**TEXT EXCERPT**
- - - - -

As the threat of antibiotic-resistant bacteria becomes a bigger threat, the production of new antibiotics is necessary. The Texas A&M-led collaboration, consisting of many different scientists and organizations, is doing just that. The group has created a polymer capable of “killing bacteria without inducing antibiotic resistance by disrupting the membrane of these microorganisms.” The polymers work in a way that does not allow bacteria to resist. The polymer was made by designing “a positively charged molecule that can be stitched many times to form a large molecule made of the same repeating charged motif using a carefully selected catalyst called AquaMet.” The catalyst AquaMet is quite a feat, as it has to withstand high concentrations of charges and remain water-soluble. After synthesizing the polymer, the team began testing it on human red blood cells and antibiotic-resistant bacteria, such as E. coli. The Texas A&M-led group of scientists believes testing human blood cells is pertinent to their discoveries, as many current antibiotics cannot differentiate between the bacteria being targeted and other cells. This inability to differentiate bacteria from other cells is the cause of gut health issues as a result of antibiotics, which is why the scientific collaboration wishes to find a balance between controlling the harmful bacteria and attacking other cells.

Single Polymer Chains AFM

Image of a single polymer chain:

In AP Biology, I have learned about polymers and catalysts. Polymers, composed of multiple monomers linked by covalent bonds, are the foundational long-chain molecules in organic compounds. Monomers are the most basic structures in organic compounds. For example, the monomer for carbohydrates is a monosaccharide, and the polymers for carbohydrates are disaccharides and polysaccharides. Secondly, catalysts are any substances that speed up the rate of reactions. Organically, catalysts are found as enzymes. Usually, they work by lowering the amount of activation energy required for a specific reaction. AquaMet, which is the key to creating the polymer, is a catalyst. Having a foundational understanding of polymers and catalysts made the discussed article much more comprehensive, as the antibiotic in trial is an artificial polymer created using a specific catalyst. The topic discussed is very appealing to me because of how important it is. New antibiotics that work against antibiotic-resistant bacteria are incredibly important to human safety. The idea of sickness caused by bacteria without an antibiotic to help you is a scary one, and I am happy to learn of the antibiotic frontier! 

What do you think? What role does the Catalyst specifically play in creating the polymer? Do you think this will lead to large scale production and eventually be used to treat antibiotic resistant bacterial infections?

- - - - -

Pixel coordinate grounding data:
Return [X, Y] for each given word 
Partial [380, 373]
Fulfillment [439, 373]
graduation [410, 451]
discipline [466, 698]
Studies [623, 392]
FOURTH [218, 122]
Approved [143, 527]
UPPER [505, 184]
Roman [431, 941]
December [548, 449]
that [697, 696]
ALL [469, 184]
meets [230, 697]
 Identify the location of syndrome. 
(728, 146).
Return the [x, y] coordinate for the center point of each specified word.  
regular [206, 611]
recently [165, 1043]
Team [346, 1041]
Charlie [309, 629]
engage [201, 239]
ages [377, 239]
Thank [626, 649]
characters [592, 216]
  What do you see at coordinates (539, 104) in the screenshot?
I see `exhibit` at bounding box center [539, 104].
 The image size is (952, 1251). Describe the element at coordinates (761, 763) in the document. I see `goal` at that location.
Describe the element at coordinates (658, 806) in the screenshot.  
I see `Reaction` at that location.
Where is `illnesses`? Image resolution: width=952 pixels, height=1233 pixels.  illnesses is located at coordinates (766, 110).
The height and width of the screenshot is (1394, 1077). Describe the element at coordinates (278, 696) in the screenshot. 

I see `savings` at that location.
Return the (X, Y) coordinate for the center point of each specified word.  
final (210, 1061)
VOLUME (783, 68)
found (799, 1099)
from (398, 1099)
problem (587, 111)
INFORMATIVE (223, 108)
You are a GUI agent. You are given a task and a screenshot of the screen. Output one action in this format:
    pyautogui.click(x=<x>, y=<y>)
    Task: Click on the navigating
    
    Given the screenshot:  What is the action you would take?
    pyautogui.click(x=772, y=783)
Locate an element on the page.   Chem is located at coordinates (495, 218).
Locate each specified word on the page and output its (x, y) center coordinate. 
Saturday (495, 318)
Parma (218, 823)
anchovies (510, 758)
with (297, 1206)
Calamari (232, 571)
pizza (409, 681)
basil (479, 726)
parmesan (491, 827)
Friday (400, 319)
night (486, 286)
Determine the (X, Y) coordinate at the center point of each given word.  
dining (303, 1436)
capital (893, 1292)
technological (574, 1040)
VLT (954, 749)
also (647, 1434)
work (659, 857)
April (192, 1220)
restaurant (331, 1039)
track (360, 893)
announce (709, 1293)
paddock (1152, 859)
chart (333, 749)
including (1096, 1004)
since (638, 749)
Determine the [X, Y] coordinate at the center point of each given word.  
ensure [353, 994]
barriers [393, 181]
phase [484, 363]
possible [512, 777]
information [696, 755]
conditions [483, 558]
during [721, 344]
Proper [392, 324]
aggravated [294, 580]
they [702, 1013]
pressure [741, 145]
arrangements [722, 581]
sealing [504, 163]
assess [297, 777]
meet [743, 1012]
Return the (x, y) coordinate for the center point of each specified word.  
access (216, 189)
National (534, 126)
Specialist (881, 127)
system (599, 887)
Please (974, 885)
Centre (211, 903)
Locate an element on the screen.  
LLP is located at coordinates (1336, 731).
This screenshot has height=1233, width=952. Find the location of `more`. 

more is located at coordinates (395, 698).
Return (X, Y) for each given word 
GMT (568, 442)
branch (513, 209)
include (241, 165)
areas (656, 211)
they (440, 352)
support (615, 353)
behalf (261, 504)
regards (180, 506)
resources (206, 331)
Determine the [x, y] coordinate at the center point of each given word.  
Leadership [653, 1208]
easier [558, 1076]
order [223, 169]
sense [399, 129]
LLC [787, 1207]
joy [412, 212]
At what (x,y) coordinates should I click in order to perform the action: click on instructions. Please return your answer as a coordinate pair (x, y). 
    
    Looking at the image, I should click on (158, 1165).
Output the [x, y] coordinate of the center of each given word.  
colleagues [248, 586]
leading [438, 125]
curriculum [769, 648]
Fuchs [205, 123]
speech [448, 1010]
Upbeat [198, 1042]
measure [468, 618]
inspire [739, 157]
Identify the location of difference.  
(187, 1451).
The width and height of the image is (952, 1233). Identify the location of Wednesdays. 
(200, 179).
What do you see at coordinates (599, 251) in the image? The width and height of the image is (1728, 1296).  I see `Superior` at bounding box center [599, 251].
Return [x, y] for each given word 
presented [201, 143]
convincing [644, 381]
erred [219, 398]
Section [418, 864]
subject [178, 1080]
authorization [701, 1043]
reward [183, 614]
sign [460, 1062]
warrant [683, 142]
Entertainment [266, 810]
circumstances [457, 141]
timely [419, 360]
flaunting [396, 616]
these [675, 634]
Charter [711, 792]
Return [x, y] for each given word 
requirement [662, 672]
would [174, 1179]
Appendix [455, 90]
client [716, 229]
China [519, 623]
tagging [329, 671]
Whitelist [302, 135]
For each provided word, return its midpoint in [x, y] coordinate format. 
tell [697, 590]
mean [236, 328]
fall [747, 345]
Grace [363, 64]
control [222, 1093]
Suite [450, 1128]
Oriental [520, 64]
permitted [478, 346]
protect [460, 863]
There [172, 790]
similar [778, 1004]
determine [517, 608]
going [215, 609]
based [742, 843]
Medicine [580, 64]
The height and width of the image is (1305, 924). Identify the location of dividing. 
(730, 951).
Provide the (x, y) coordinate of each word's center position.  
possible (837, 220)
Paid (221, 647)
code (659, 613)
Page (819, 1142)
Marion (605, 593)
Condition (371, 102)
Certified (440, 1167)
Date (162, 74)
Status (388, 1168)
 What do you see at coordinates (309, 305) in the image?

- - - - -

**PROBLEM SET**
1. According to the text on the bacteria-killing polymer, what is the name of the catalyst used to make the polymer?
2. Rewrite the passage of the text on the bacteria-killing polymer starting at "What do you" and ending at "resistant bacterial infections?", replacing "large scale production" with "mass manufacturing".

**RESPONSES PER TASK**
1. AquaMet.

2.
What do you think? What role does the Catalyst specifically play in creating the polymer? Do you think this will lead to mass manufacturing and eventually be used to treat antibiotic resistant bacterial infections?